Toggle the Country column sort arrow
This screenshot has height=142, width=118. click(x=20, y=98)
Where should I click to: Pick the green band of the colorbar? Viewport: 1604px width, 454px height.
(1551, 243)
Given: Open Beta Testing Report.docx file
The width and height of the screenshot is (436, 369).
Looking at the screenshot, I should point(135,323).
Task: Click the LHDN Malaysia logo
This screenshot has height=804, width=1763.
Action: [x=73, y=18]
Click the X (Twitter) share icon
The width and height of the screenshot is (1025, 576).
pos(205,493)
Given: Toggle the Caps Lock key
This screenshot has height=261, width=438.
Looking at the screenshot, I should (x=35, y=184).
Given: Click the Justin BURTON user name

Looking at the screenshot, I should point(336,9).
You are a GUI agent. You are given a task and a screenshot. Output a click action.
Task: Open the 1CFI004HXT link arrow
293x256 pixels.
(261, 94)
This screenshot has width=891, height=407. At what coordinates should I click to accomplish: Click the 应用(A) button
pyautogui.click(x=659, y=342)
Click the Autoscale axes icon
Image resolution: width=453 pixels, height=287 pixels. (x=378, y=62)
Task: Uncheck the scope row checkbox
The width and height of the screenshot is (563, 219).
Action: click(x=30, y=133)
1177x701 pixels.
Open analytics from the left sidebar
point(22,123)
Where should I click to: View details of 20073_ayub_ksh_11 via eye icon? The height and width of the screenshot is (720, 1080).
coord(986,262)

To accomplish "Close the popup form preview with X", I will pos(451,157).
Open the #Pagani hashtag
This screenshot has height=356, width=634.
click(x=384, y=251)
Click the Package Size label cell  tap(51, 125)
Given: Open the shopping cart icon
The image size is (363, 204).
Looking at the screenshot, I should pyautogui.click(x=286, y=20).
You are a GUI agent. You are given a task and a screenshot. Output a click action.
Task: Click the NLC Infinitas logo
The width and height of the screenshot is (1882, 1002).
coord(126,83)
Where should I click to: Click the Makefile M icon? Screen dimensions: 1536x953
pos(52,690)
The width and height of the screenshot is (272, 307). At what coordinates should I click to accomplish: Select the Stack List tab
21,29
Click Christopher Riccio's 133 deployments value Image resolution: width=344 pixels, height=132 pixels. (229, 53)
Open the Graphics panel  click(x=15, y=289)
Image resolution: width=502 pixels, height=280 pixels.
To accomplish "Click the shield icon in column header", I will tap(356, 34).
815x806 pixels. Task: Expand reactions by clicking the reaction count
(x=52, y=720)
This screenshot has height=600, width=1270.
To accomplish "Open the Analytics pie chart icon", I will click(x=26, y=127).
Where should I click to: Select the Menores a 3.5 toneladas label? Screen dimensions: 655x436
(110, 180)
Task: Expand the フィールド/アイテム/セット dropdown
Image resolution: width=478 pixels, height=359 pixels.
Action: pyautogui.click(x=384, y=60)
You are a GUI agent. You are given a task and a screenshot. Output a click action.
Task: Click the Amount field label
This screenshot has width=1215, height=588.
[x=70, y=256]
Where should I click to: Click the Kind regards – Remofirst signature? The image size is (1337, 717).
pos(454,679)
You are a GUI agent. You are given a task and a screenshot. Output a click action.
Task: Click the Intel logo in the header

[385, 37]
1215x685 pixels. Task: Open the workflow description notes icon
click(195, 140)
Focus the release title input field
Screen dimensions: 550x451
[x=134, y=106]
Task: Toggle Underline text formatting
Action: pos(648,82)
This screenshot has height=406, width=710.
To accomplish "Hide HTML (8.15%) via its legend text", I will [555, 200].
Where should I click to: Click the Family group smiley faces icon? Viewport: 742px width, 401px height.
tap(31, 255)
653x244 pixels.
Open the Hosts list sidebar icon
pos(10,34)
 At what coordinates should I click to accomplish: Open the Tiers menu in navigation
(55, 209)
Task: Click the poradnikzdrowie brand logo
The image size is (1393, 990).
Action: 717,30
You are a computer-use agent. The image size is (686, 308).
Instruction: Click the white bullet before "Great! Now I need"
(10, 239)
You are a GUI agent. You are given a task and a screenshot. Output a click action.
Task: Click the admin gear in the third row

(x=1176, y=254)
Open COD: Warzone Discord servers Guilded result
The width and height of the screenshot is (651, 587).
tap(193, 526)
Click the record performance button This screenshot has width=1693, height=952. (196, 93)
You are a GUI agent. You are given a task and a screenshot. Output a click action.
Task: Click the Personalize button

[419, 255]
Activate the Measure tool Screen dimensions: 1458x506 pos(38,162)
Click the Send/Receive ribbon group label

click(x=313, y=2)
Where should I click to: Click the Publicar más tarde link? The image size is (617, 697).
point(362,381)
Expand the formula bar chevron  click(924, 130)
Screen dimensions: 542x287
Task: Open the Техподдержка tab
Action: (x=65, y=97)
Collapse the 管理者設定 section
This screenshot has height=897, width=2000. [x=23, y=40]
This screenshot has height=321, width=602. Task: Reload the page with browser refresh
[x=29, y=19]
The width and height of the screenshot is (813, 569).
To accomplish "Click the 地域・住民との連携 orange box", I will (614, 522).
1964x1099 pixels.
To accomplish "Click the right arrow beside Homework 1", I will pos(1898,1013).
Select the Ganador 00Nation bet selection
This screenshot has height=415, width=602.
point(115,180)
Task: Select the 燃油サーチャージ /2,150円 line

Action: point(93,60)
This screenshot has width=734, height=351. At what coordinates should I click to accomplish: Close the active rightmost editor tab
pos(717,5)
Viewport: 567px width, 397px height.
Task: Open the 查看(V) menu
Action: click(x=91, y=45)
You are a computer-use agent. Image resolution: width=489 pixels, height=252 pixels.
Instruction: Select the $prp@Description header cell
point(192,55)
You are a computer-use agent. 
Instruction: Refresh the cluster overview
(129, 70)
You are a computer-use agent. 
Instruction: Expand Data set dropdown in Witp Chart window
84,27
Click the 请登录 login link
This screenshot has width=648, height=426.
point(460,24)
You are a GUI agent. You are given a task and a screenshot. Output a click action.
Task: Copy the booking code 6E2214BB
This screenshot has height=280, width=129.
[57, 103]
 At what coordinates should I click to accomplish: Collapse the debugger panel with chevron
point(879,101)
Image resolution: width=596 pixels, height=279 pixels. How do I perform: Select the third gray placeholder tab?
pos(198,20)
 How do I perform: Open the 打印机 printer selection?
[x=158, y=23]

-- Aim of the task --
Rewrite all the rows above with "GUI agent" swapped for "interface agent" wherever it occurs. Keep every other part of the rows the same.

-- Task answer --
Toggle the Country column sort arrow
This screenshot has height=142, width=118. click(x=20, y=98)
Where should I click to: Pick the green band of the colorbar? Viewport: 1604px width, 454px height.
(1551, 243)
Given: Open Beta Testing Report.docx file
The width and height of the screenshot is (436, 369).
Looking at the screenshot, I should point(135,323).
Task: Click the LHDN Malaysia logo
This screenshot has height=804, width=1763.
Action: [x=73, y=18]
Click the X (Twitter) share icon
The width and height of the screenshot is (1025, 576).
pos(205,493)
Given: Toggle the Caps Lock key
This screenshot has height=261, width=438.
Looking at the screenshot, I should (x=35, y=184).
Given: Click the Justin BURTON user name

Looking at the screenshot, I should point(336,9).
You are a interface agent. You are given a task and a screenshot. Output a click action.
Task: Open the 1CFI004HXT link arrow
293x256 pixels.
(261, 94)
This screenshot has width=891, height=407. At what coordinates should I click to accomplish: Click the 应用(A) button
pyautogui.click(x=659, y=342)
Click the Autoscale axes icon
Image resolution: width=453 pixels, height=287 pixels. (x=378, y=62)
Task: Uncheck the scope row checkbox
The width and height of the screenshot is (563, 219).
Action: click(x=30, y=133)
1177x701 pixels.
Open analytics from the left sidebar
point(22,123)
Where should I click to: View details of 20073_ayub_ksh_11 via eye icon? The height and width of the screenshot is (720, 1080).
coord(986,262)

To accomplish "Close the popup form preview with X", I will pos(451,157).
Open the #Pagani hashtag
This screenshot has height=356, width=634.
click(x=384, y=251)
Click the Package Size label cell  tap(51, 125)
Given: Open the shopping cart icon
The image size is (363, 204).
Looking at the screenshot, I should pyautogui.click(x=286, y=20).
You are a interface agent. You are given a task and a screenshot. Output a click action.
Task: Click the NLC Infinitas logo
The width and height of the screenshot is (1882, 1002).
coord(126,83)
Where should I click to: Click the Makefile M icon? Screen dimensions: 1536x953
pos(52,690)
The width and height of the screenshot is (272, 307). At what coordinates should I click to accomplish: Select the Stack List tab
21,29
Click Christopher Riccio's 133 deployments value Image resolution: width=344 pixels, height=132 pixels. (229, 53)
Open the Graphics panel  click(x=15, y=289)
Image resolution: width=502 pixels, height=280 pixels.
To accomplish "Click the shield icon in column header", I will tap(356, 34).
815x806 pixels. Task: Expand reactions by clicking the reaction count
(x=52, y=720)
This screenshot has height=600, width=1270.
To accomplish "Open the Analytics pie chart icon", I will click(x=26, y=127).
Where should I click to: Select the Menores a 3.5 toneladas label? Screen dimensions: 655x436
(110, 180)
Task: Expand the フィールド/アイテム/セット dropdown
Image resolution: width=478 pixels, height=359 pixels.
Action: pyautogui.click(x=384, y=60)
You are a interface agent. You are given a task and a screenshot. Output a click action.
Task: Click the Amount field label
This screenshot has width=1215, height=588.
[x=70, y=256]
Where should I click to: Click the Kind regards – Remofirst signature? The image size is (1337, 717).
pos(454,679)
You are a interface agent. You are given a task and a screenshot. Output a click action.
Task: Click the Intel logo in the header

[385, 37]
1215x685 pixels. Task: Open the workflow description notes icon
click(195, 140)
Focus the release title input field
Screen dimensions: 550x451
[x=134, y=106]
Task: Toggle Underline text formatting
Action: pos(648,82)
This screenshot has height=406, width=710.
To accomplish "Hide HTML (8.15%) via its legend text", I will [555, 200].
Where should I click to: Click the Family group smiley faces icon? Viewport: 742px width, 401px height.
tap(31, 255)
653x244 pixels.
Open the Hosts list sidebar icon
pos(10,34)
 At what coordinates should I click to accomplish: Open the Tiers menu in navigation
(55, 209)
Task: Click the poradnikzdrowie brand logo
The image size is (1393, 990).
Action: 717,30
You are a computer-use agent. The image size is (686, 308).
Instruction: Click the white bullet before "Great! Now I need"
(10, 239)
You are a interface agent. You are given a task and a screenshot. Output a click action.
Task: Click the admin gear in the third row

(x=1176, y=254)
Open COD: Warzone Discord servers Guilded result
The width and height of the screenshot is (651, 587).
tap(193, 526)
Click the record performance button This screenshot has width=1693, height=952. (196, 93)
You are a interface agent. You are given a task and a screenshot. Output a click action.
Task: Click the Personalize button

[419, 255]
Activate the Measure tool Screen dimensions: 1458x506 pos(38,162)
Click the Send/Receive ribbon group label

click(x=313, y=2)
Where should I click to: Click the Publicar más tarde link? The image size is (617, 697).
point(362,381)
Expand the formula bar chevron  click(924, 130)
Screen dimensions: 542x287
Task: Open the Техподдержка tab
Action: (x=65, y=97)
Collapse the 管理者設定 section
This screenshot has height=897, width=2000. [x=23, y=40]
This screenshot has height=321, width=602. Task: Reload the page with browser refresh
[x=29, y=19]
The width and height of the screenshot is (813, 569).
To accomplish "Click the 地域・住民との連携 orange box", I will (614, 522).
1964x1099 pixels.
To accomplish "Click the right arrow beside Homework 1", I will pos(1898,1013).
Select the Ganador 00Nation bet selection
This screenshot has height=415, width=602.
point(115,180)
Task: Select the 燃油サーチャージ /2,150円 line

Action: point(93,60)
This screenshot has width=734, height=351. At what coordinates should I click to accomplish: Close the active rightmost editor tab
pos(717,5)
Viewport: 567px width, 397px height.
Task: Open the 查看(V) menu
Action: click(x=91, y=45)
You are a computer-use agent. Image resolution: width=489 pixels, height=252 pixels.
Instruction: Select the $prp@Description header cell
point(192,55)
You are a computer-use agent. 
Instruction: Refresh the cluster overview
(129, 70)
You are a computer-use agent. 
Instruction: Expand Data set dropdown in Witp Chart window
84,27
Click the 请登录 login link
This screenshot has width=648, height=426.
point(460,24)
You are a interface agent. You are given a task and a screenshot. Output a click action.
Task: Copy the booking code 6E2214BB
This screenshot has height=280, width=129.
[57, 103]
 At what coordinates should I click to accomplish: Collapse the debugger panel with chevron
point(879,101)
Image resolution: width=596 pixels, height=279 pixels. How do I perform: Select the third gray placeholder tab?
pos(198,20)
 How do I perform: Open the 打印机 printer selection?
[x=158, y=23]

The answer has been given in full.